Domaine Alain Chabanon Les Boissières 2013

2019 à 2028

Bouquet de baies cuites, d’aromates séchées, d’épices à gâteau; plein en attaque, structure dense, mais aussi très élégante et d'une grand rectitude pour un vin du sud, tanins raffinés, longue finale fruitée.

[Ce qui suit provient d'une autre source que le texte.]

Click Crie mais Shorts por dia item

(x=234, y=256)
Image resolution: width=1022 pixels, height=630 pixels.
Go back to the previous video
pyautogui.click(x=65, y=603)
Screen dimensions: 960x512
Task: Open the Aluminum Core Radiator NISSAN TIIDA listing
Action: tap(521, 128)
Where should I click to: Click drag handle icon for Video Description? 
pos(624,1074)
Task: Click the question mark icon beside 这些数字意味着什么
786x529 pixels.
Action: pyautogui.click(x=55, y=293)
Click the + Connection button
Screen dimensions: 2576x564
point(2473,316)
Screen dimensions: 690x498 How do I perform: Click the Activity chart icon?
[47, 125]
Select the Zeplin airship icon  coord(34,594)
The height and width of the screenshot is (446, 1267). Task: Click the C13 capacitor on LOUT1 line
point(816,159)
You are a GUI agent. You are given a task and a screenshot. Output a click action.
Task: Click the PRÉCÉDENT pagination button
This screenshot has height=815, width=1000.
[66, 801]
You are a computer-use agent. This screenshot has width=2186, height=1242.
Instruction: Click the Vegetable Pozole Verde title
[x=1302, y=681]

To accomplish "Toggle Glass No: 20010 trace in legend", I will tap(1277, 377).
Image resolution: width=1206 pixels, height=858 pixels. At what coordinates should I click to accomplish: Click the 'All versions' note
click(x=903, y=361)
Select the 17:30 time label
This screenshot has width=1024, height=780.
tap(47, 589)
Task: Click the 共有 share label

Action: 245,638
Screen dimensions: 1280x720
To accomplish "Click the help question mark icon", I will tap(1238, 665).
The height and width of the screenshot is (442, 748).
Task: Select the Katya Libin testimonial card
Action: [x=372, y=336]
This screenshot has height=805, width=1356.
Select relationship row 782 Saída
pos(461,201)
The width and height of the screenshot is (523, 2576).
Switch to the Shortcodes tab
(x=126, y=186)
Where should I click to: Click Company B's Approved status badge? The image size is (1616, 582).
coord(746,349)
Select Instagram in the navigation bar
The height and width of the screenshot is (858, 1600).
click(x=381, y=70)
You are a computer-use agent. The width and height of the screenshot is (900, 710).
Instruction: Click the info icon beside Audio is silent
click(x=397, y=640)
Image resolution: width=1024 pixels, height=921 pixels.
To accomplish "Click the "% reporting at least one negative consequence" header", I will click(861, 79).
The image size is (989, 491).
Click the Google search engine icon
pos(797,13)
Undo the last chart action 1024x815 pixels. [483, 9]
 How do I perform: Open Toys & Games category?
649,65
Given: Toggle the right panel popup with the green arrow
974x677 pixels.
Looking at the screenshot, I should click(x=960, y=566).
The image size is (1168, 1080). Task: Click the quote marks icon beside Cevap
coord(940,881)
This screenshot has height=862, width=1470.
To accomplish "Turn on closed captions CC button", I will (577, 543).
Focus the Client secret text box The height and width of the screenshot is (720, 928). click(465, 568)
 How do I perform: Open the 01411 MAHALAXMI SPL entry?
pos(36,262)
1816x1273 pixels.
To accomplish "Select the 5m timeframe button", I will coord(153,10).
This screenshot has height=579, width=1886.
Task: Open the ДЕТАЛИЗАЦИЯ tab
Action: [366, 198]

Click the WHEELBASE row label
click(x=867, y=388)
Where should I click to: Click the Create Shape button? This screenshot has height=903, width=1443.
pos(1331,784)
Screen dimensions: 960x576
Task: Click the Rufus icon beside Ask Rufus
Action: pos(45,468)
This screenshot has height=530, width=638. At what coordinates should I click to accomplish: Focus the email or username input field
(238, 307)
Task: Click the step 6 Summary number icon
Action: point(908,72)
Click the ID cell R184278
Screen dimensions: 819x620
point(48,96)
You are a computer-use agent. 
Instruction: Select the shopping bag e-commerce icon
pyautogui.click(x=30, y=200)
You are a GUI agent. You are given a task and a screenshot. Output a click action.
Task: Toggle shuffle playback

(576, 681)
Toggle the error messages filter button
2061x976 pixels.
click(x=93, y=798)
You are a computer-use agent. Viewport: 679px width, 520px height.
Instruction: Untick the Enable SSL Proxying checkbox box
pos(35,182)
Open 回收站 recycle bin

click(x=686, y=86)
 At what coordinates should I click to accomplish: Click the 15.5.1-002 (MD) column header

Mariage: carré d’agneau au thym, côtelettes d’agneau, foie de veau au persil, coquelet aux figues.

AOP Languedoc Montpeyroux

Domaine Alain Chabanon L’Esprit de Font Caude 2012

2018 à 2025

Parfum complexe d’aromates et notes minérales, le nez d’un vin en plein bouleversement; plein en attaque, structure dense, tanins soutenus et astringents, belle longueur; excellent vin qu’il convient de carafer avant de servir. 

Mariage: ragoût au vin rouge, lapin à la broche, escalope de chevreuil aux marrons

IGP Pays d’Oc Rouge


Domaine Alain Chabanon Le Merle aux Alouettes 2013

2018 à 2028

Nez raffiné d’un Pomerol, pruneaux, réglisse; plein en attaque, structure dense, tanins astringents, mais pas anguleux, arrive ensuite une longue finale d’une fraîcheur épatante; interprétation très intéressante du Merlot. 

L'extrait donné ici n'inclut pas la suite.